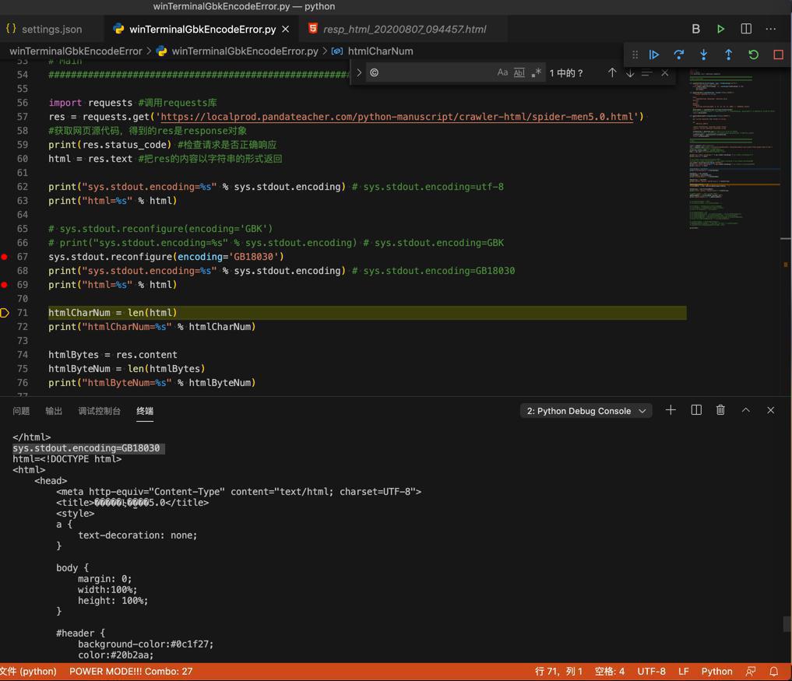Click UTF-8 encoding in status bar

pyautogui.click(x=651, y=671)
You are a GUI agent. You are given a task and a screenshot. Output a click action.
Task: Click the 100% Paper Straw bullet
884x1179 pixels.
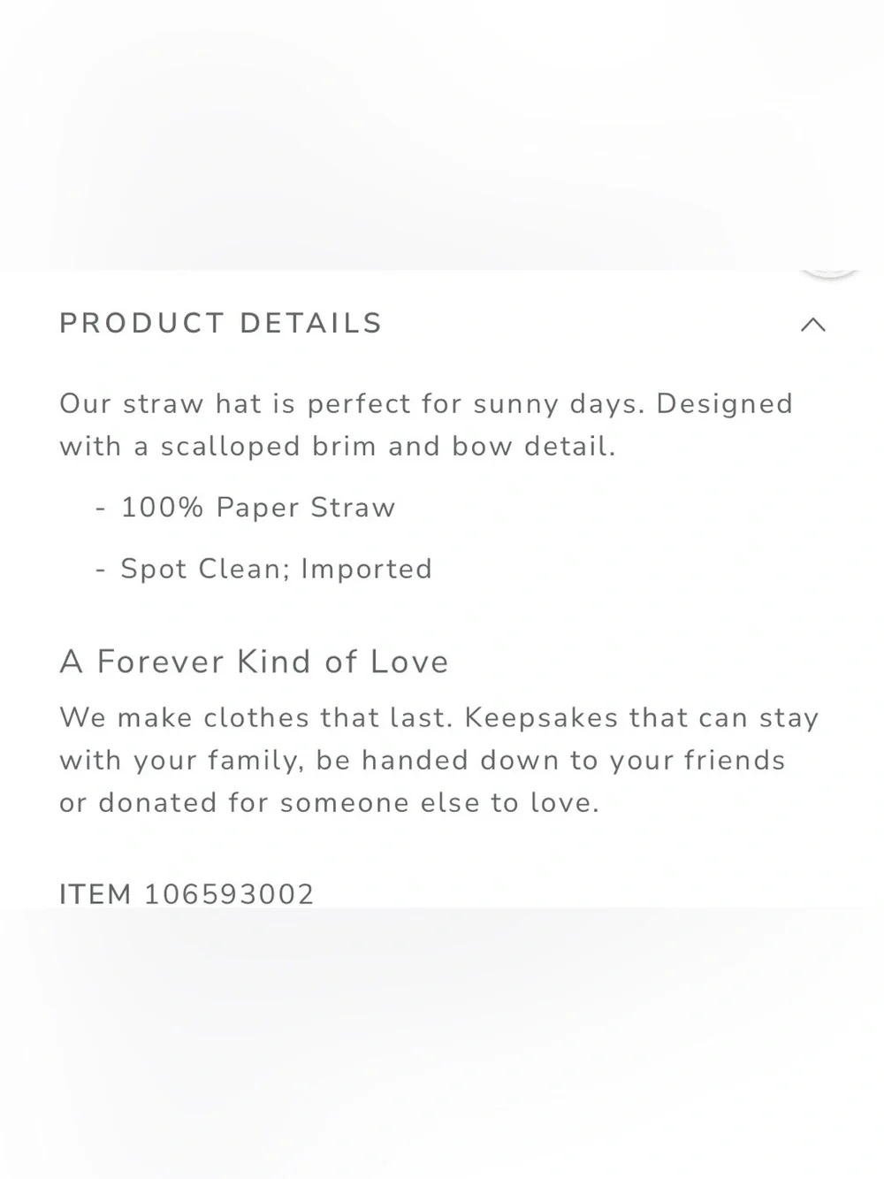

----

**Exercise details**
Starting at the line that contains "You are a GUI" and ending with the last line of the data, transcribe every line exactly; skip the pictures.

**Reply to the exercise**
You are a GUI agent. You are given a task and a screenshot. Output a click action.
Task: Click the 100% Paper Straw bullet
884x1179 pixels.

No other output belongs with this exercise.